New platforms and systems are being rolled out at higher rates across the residential construction industry, but how can you identify what will actually work for your team?

In recent years, the residential construction industry has seen an influx of new technologies aimed at improving profits and bridging the skilled labor gap. However, not all technologies are implemented equally. According to a recet blog post from home building consulting firm Shinn Group, new technologies should be evaluated from every angle before being introduced on a companywide basis.

To figure out what works best for your company, Shinn Group recommends asking the following questions:

1. Does the new technology solve an actual problem?

2. Does your company have access to it, and will it remain available to your organization?

3. Will it be flexible with your business as it evolves?

4. Will this technology last long term?

Capability is the most obvious test, and the one builders most often get wrong. A system is capable when it meets your real solution requirements, not the requirements the vendor wishes you had, and not a wish list you assembled in a brainstorm.

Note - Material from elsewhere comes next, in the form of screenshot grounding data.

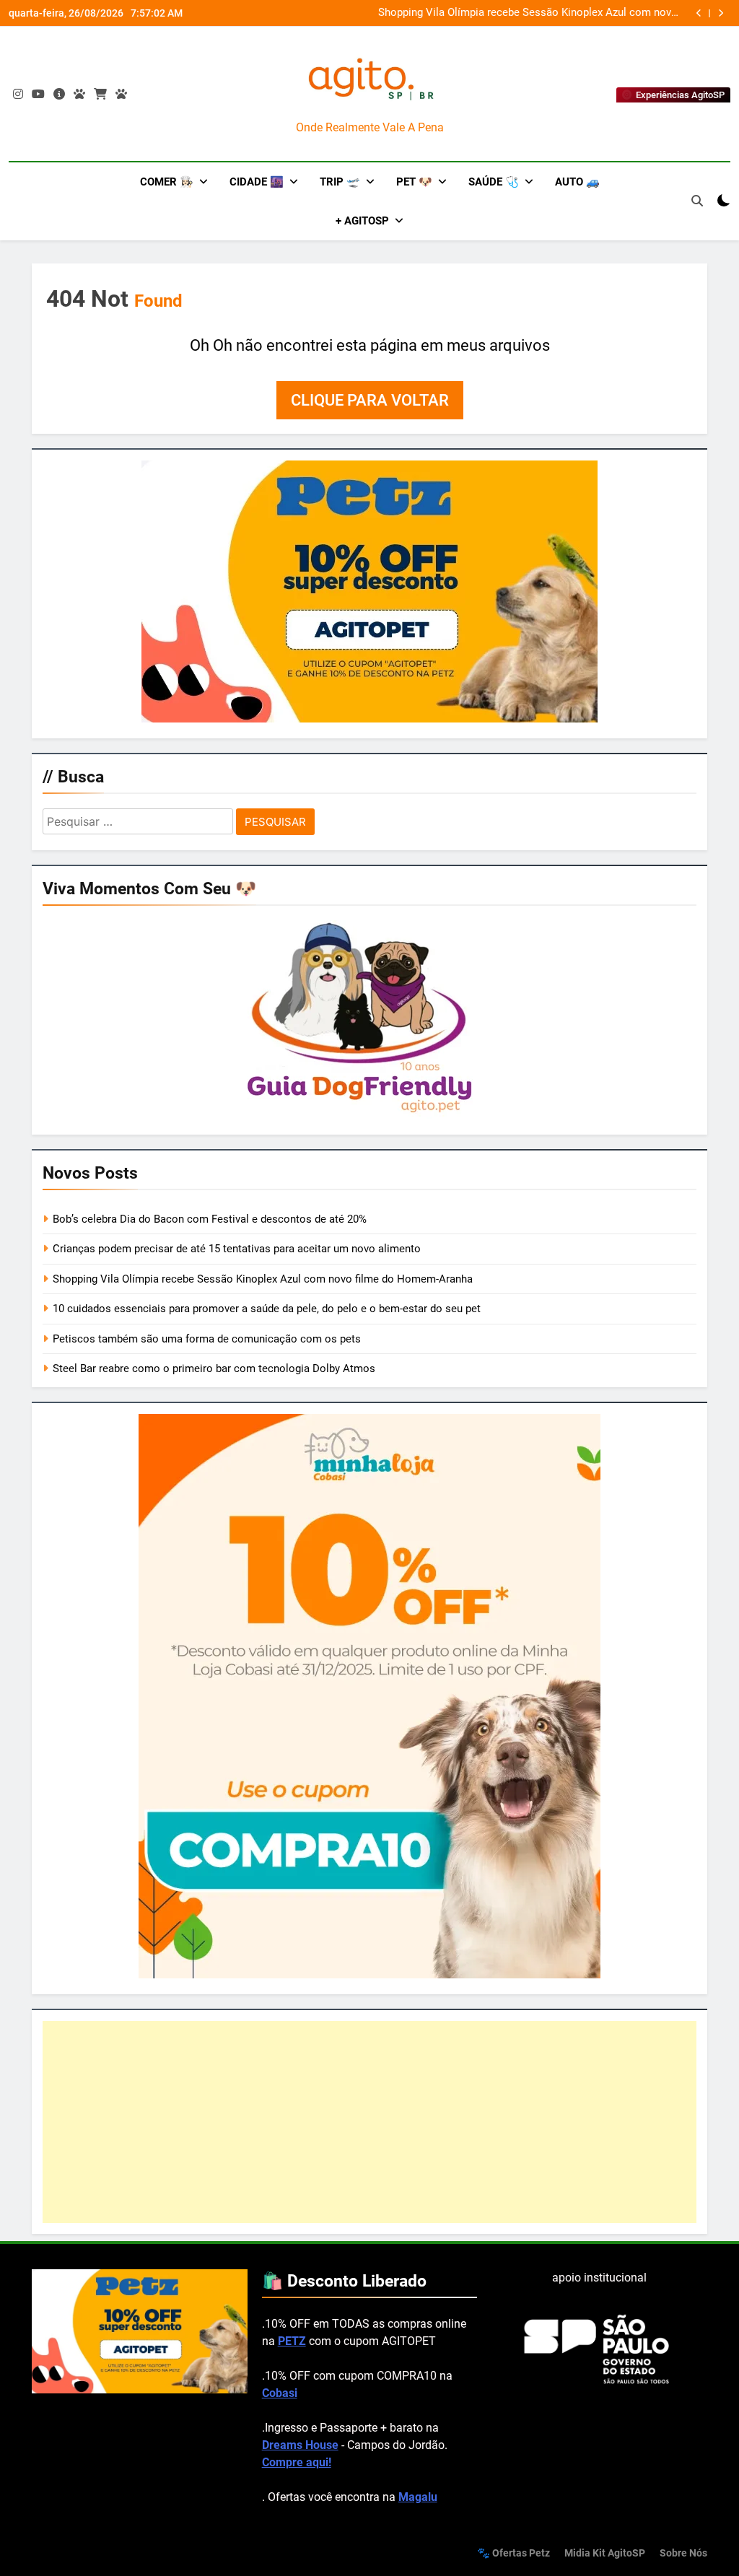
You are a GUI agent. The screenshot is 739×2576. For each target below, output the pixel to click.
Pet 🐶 (414, 181)
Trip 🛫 (340, 181)
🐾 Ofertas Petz (513, 2553)
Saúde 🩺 (493, 181)
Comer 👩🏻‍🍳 (166, 181)
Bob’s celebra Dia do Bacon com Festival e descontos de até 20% (210, 1219)
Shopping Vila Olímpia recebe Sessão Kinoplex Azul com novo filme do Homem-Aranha (528, 13)
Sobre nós (683, 2553)
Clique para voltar (370, 400)
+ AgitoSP (362, 220)
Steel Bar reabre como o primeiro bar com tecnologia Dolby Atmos (214, 1368)
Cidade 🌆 (256, 181)
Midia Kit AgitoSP (604, 2553)
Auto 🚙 (577, 181)
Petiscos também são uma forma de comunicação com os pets (207, 1338)
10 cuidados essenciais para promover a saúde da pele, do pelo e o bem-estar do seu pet (267, 1308)
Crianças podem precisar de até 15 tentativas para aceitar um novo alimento (237, 1248)
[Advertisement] (369, 2122)
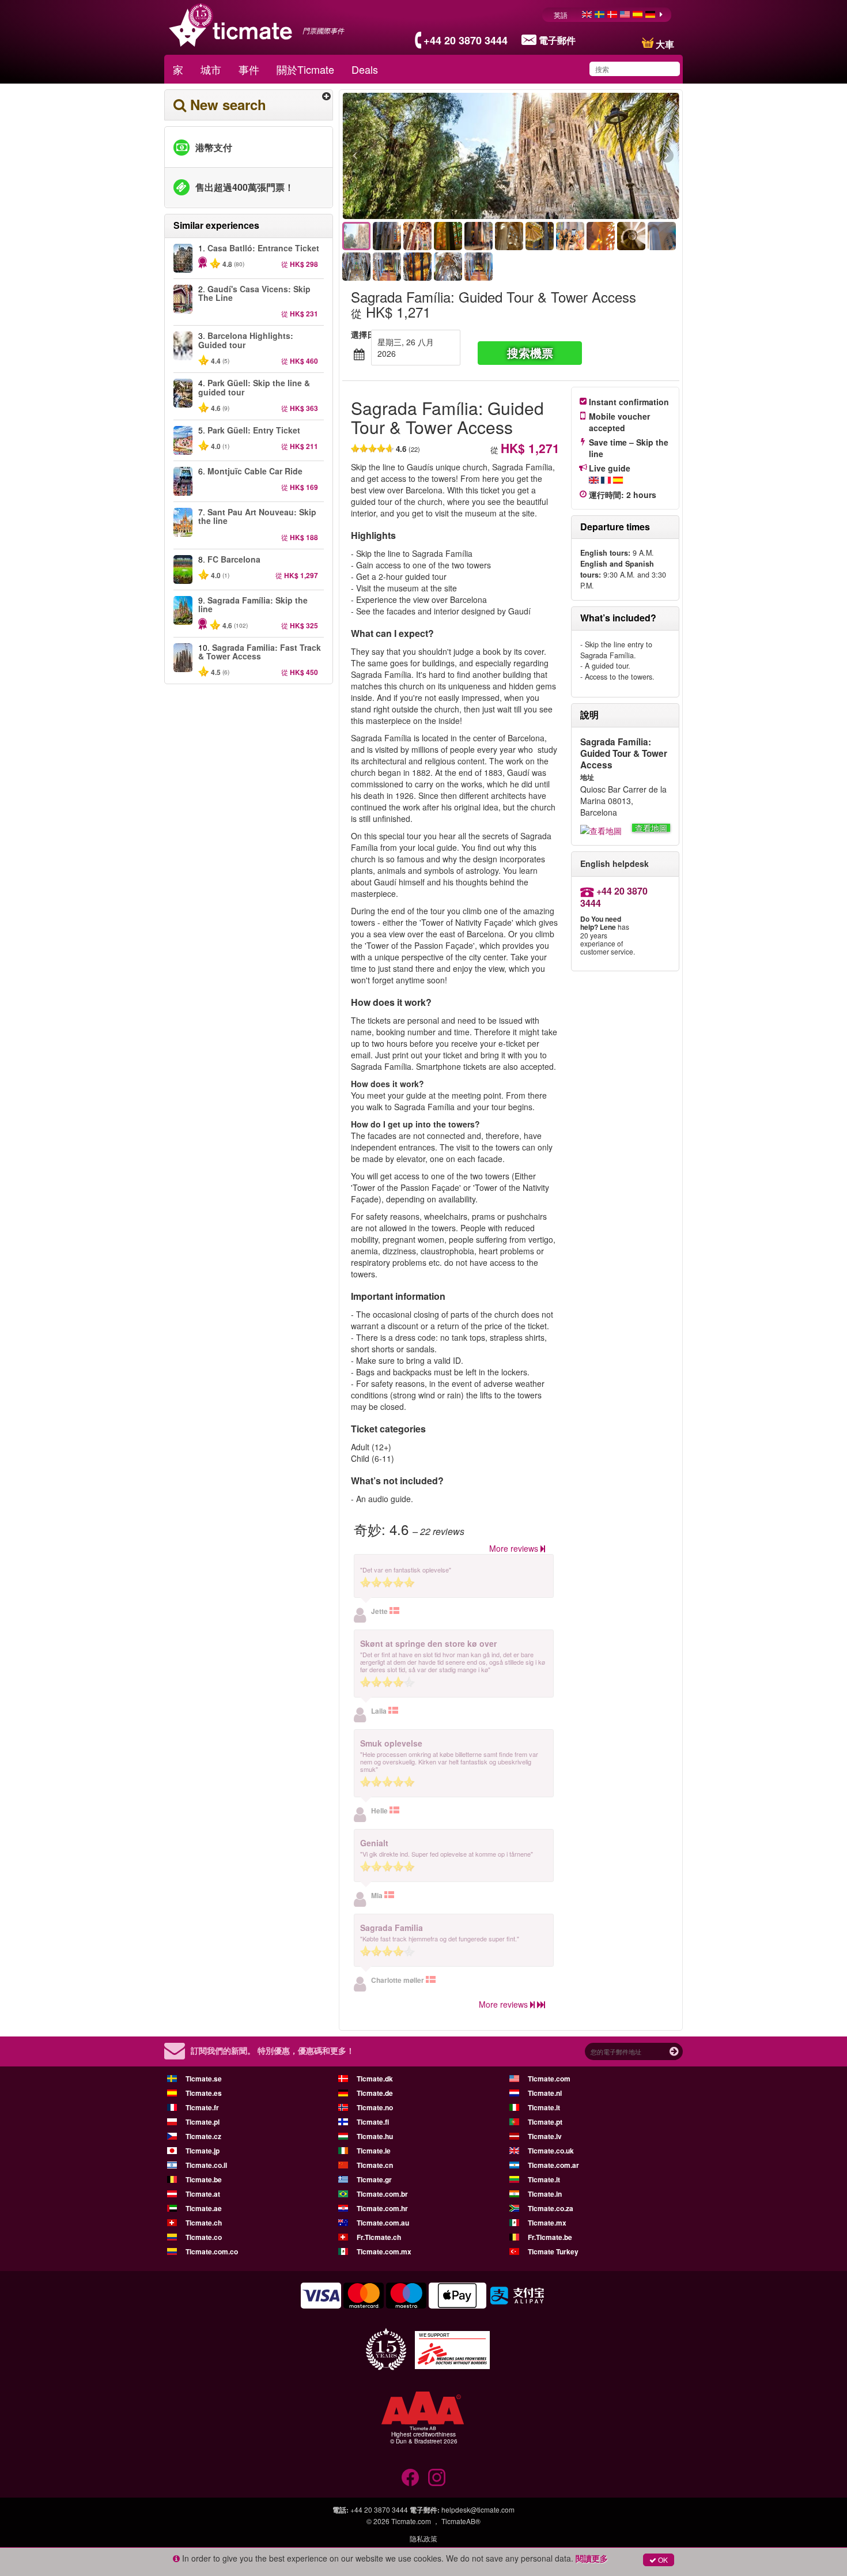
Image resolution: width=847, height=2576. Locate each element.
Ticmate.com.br (382, 2194)
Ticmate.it (544, 2107)
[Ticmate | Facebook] (410, 2477)
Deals (364, 69)
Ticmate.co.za (550, 2208)
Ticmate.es (204, 2093)
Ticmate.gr (374, 2179)
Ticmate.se (204, 2078)
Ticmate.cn (375, 2165)
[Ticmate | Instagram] (436, 2477)
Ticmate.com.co (212, 2251)
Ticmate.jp (203, 2150)
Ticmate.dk (375, 2078)
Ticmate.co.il (206, 2165)
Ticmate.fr (202, 2107)
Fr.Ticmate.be (550, 2237)
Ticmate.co (204, 2237)
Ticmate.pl (203, 2122)
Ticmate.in (545, 2194)
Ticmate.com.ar (553, 2165)
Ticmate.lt (544, 2179)
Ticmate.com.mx (384, 2251)
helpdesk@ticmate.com (478, 2509)
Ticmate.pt (545, 2122)
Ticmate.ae (204, 2208)
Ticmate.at (203, 2194)
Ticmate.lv (545, 2136)
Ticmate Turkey (553, 2251)
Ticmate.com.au (383, 2222)
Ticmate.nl (545, 2093)
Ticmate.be (204, 2179)
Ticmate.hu (375, 2136)
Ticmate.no (375, 2107)
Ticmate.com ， (415, 2521)
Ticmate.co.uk (551, 2150)
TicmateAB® (461, 2521)
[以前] (418, 156)
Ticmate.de (375, 2093)
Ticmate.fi (373, 2122)
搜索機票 (530, 352)
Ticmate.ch (204, 2222)
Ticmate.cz (203, 2136)
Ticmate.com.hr (382, 2208)
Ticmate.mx (547, 2222)
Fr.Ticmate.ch (379, 2237)
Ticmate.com (549, 2078)
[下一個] (603, 156)
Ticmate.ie (374, 2150)
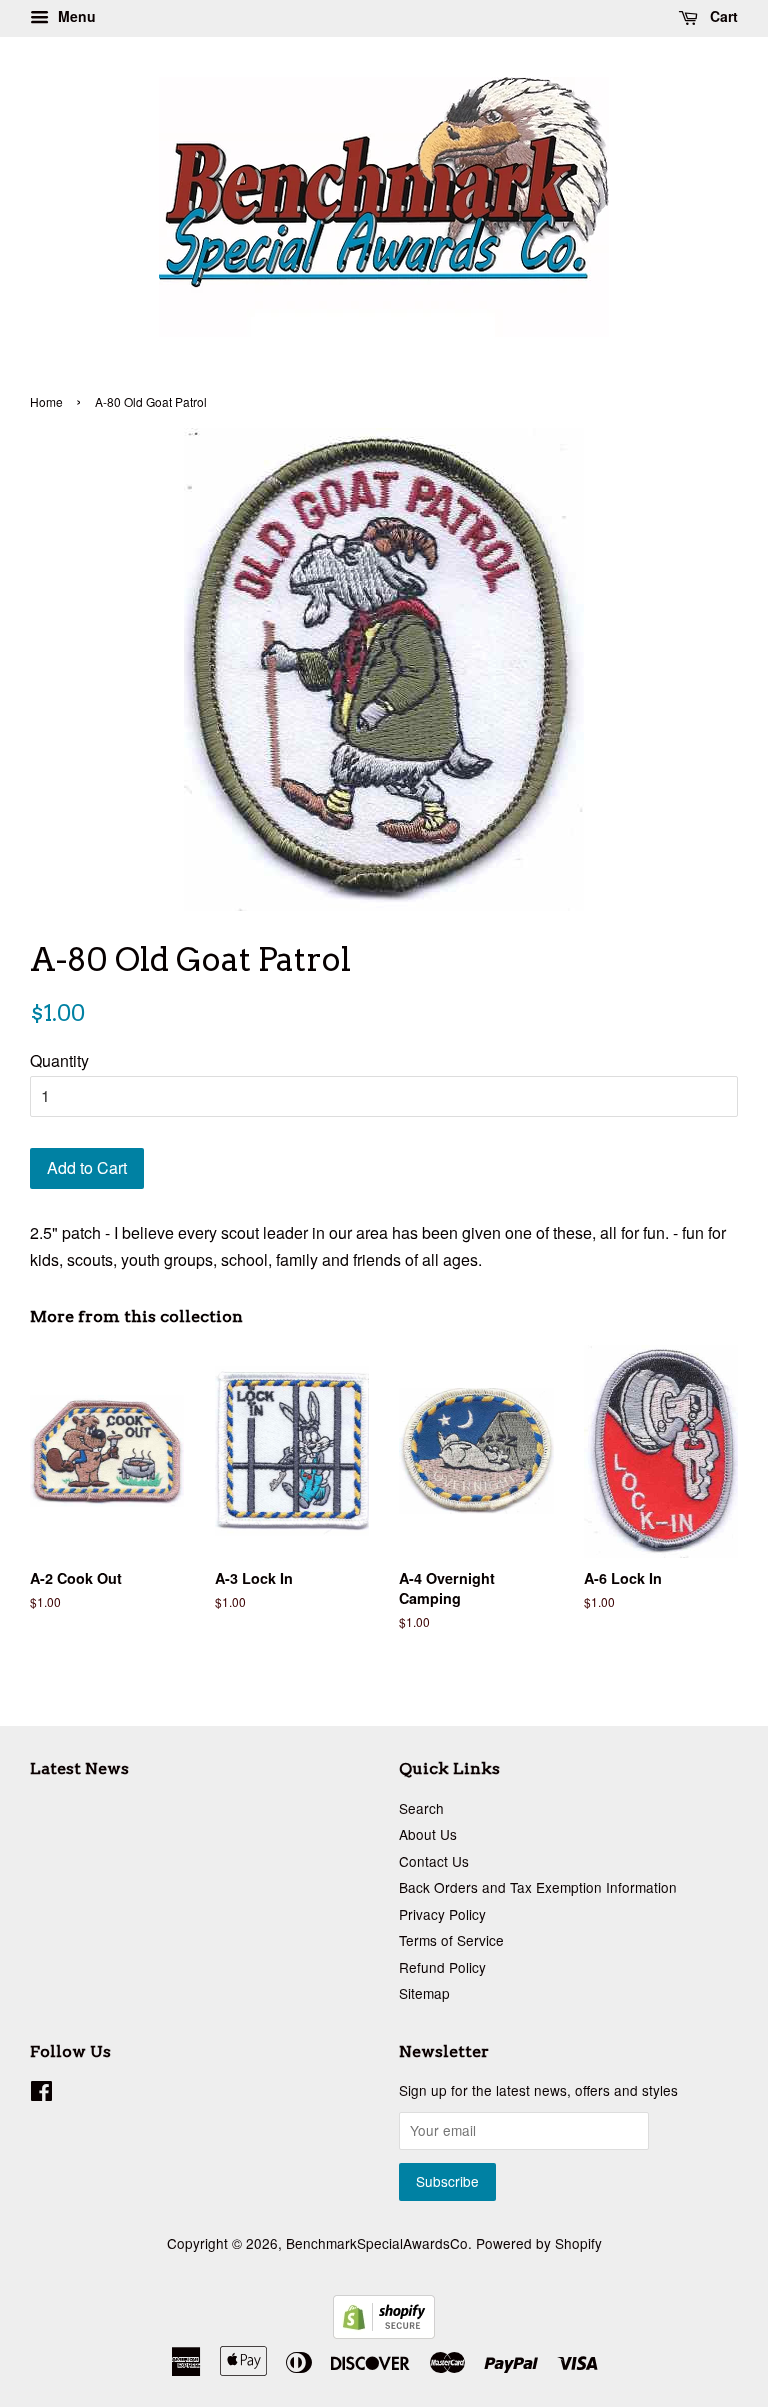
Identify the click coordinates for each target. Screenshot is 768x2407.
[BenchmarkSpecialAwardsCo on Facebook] (41, 2094)
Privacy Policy (442, 1914)
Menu (75, 16)
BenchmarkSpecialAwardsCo (377, 2243)
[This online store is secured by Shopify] (384, 2332)
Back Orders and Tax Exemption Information (538, 1887)
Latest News (79, 1768)
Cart (722, 16)
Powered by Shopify (539, 2243)
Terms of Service (451, 1940)
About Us (428, 1834)
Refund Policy (442, 1967)
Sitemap (424, 1993)
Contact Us (434, 1861)
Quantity (59, 1060)
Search (421, 1808)
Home (46, 401)
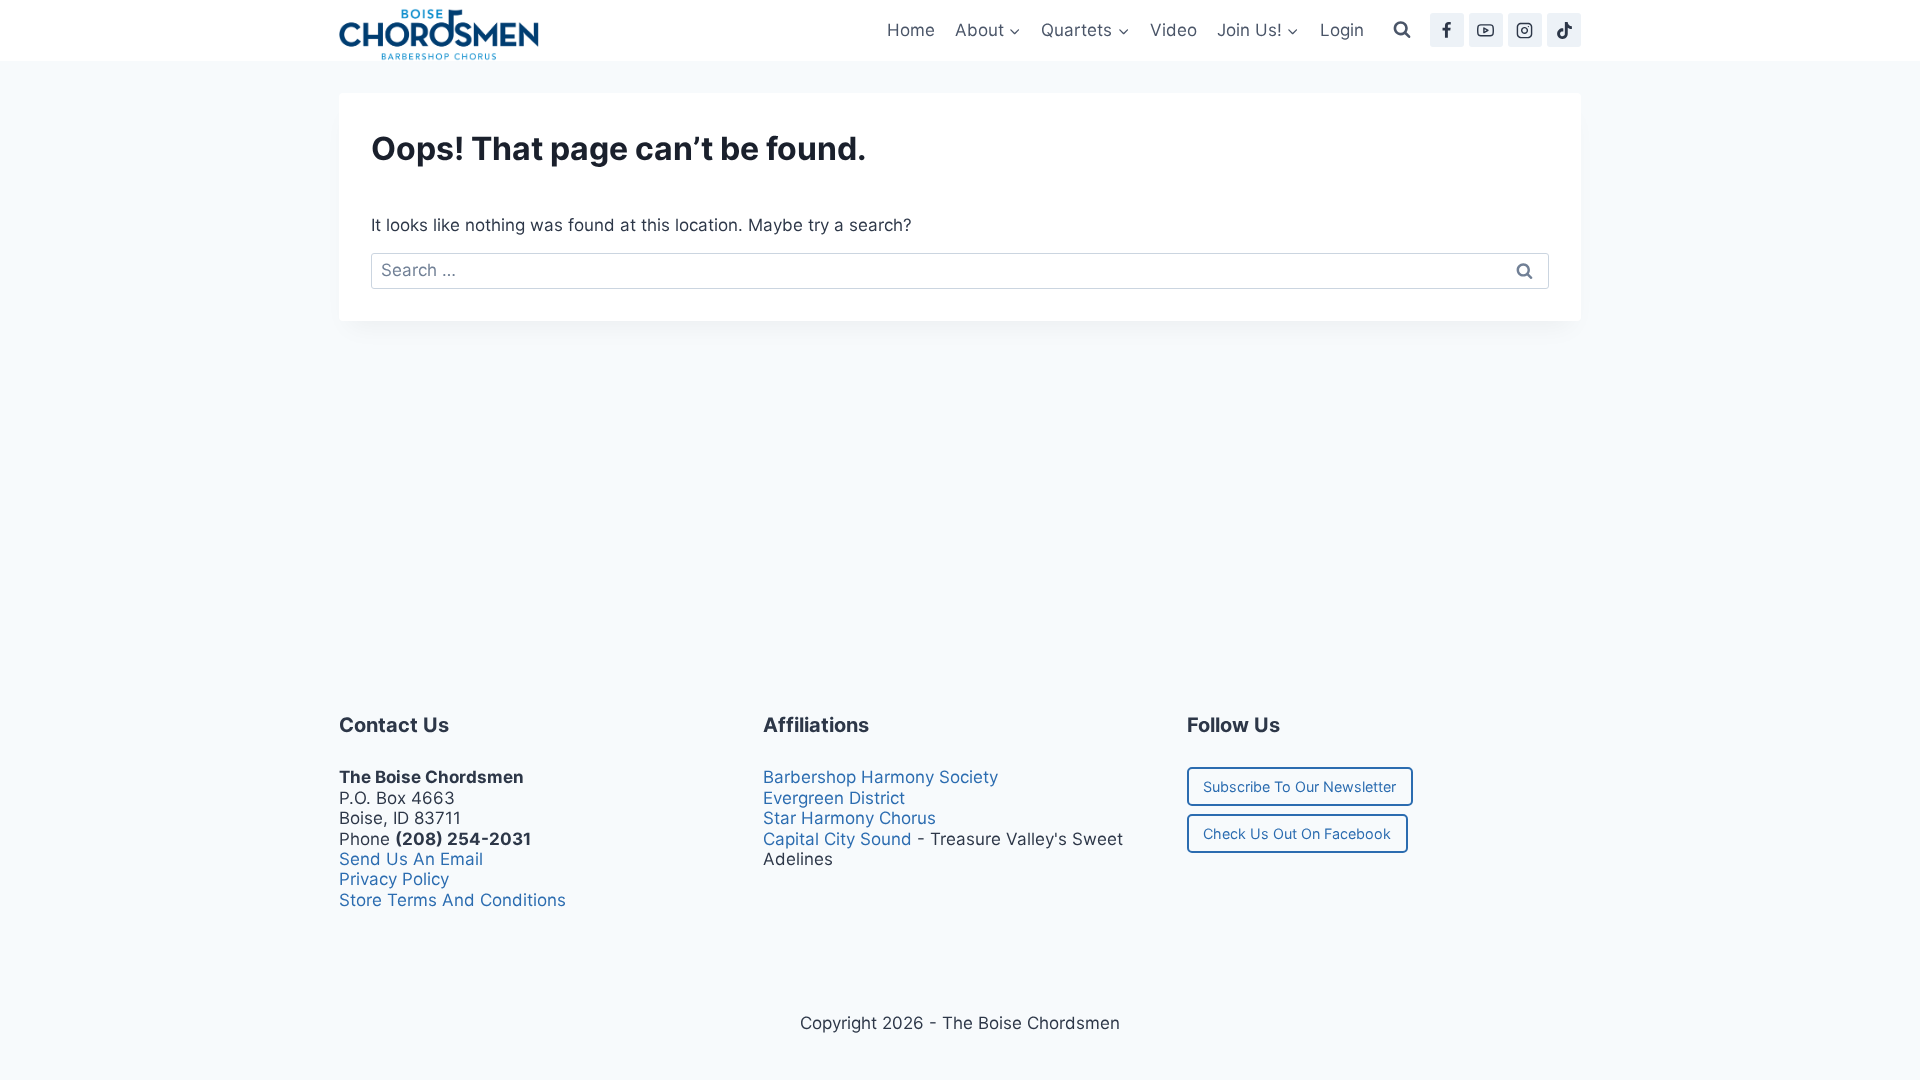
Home (911, 30)
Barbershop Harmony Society (880, 777)
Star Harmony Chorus (849, 818)
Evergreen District (834, 798)
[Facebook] (1447, 30)
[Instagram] (1525, 30)
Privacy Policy (394, 879)
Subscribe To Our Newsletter (1299, 786)
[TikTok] (1564, 30)
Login (1342, 30)
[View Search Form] (1402, 30)
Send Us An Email (411, 859)
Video (1173, 30)
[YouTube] (1486, 30)
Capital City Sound (837, 839)
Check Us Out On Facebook (1297, 833)
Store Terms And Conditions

The discipline here is to define what “solving the problem” means before you sit through a demo. Write down the specific workflows the tool must support, for example, how a purchase order moves from estimate to commitment, how a superintendent logs a field issue, or how a selection change flows back to accounting. Then make the vendor demonstrate those exact workflows with your scenarios, not their canned examples. A capable system handles your edge cases, not just the happy path. If you find yourself mentally reframing your requirements to fit what the software does well, that’s a signal the tool isn’t capable, it’s convenient for the salesperson.